É preciso não beber mais. Não é preciso sentir vontade de beber e não beber: é preciso não sentir vontade de beber. É preciso não dar de comer aos urubus. É preciso fechar para balanço e reabrir. É preciso não dar de comer aos urubus. Nem esperanças aos urubus. É preciso sacudir a poeira. É preciso poder beber sem se oferecer em holocausto. É preciso. É preciso não morrer por enquanto. É preciso sobreviver para verificar. Não pensar mais na solidão de Rogério, e deixá-lo. É preciso não dar de comer aos urubus. É preciso enquanto é tempo não morrer na via pública.

4/4/71

Debaixo da tempestade
sou feiticeiro de nascença
atrás desta reticência
tenho o meu corpo cruzado
a morte não é vingança

7/4/71

– Foi um caminhão que passou. bateu na minha cabeça. aqui. isso aqui é péssimo, não me lembro de nada.

– Eles não deixam ninguém ficar em paz aqui dentro. São bestas. Não deixam a gente cortar a carne com faca mas dão gilete pra se fazer a barba.

– Pode me dar um cigarro? eu só tenho um maço, eu tenho que pedir porque senão acaba. Pode me dar as vinte.

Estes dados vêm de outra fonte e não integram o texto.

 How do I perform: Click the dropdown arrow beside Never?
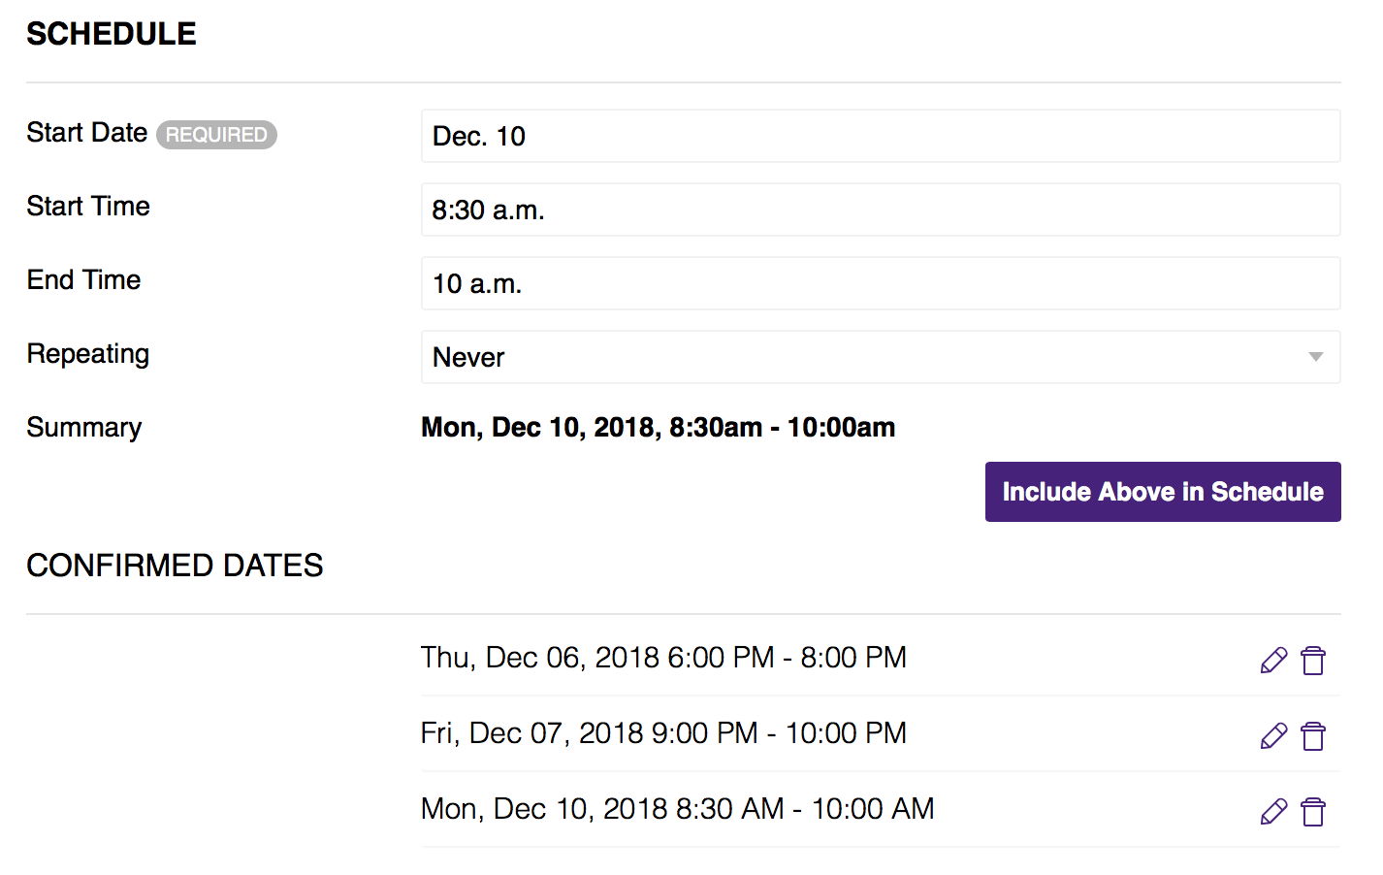(x=1315, y=357)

HOLLANDA, Heloisa Buarque de (org.). 26 poetas hoje. Rio de Janeiro: Aeroplano Editora, 2007.p.60-68


POEMA DO AVISO FINAL

É preciso que haja alguma coisa
alimentando o meu povo;
uma vontade
uma certeza
uma qualquer esperança.
É preciso que alguma coisa atraia
a vida
ou tudo será posto de lado
e na procura da vida
a morte virá na frente
a abrirá caminhos.
É preciso que haja algum respeito,
ao menos um esboço
ou a dignidade humana se afirmará
a machadadas.

Torquato Neto, em “O Fato e A Coisa”, Teresina/PI: UPJ Produções, 2012.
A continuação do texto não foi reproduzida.